*** SUPPLIED MATERIAL Section Begins ***
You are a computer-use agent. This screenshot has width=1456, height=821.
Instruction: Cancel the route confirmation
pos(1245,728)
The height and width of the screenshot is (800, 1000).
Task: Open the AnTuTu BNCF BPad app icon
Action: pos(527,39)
*** SUPPLIED MATERIAL Section Ends ***
- [YOUR INSTRUCTIONS]:
Retype every entry without changing anything.

- [REPLY TO THE EXERCISE]:
You are a computer-use agent. This screenshot has width=1456, height=821.
Instruction: Cancel the route confirmation
pos(1245,728)
The height and width of the screenshot is (800, 1000).
Task: Open the AnTuTu BNCF BPad app icon
Action: pos(527,39)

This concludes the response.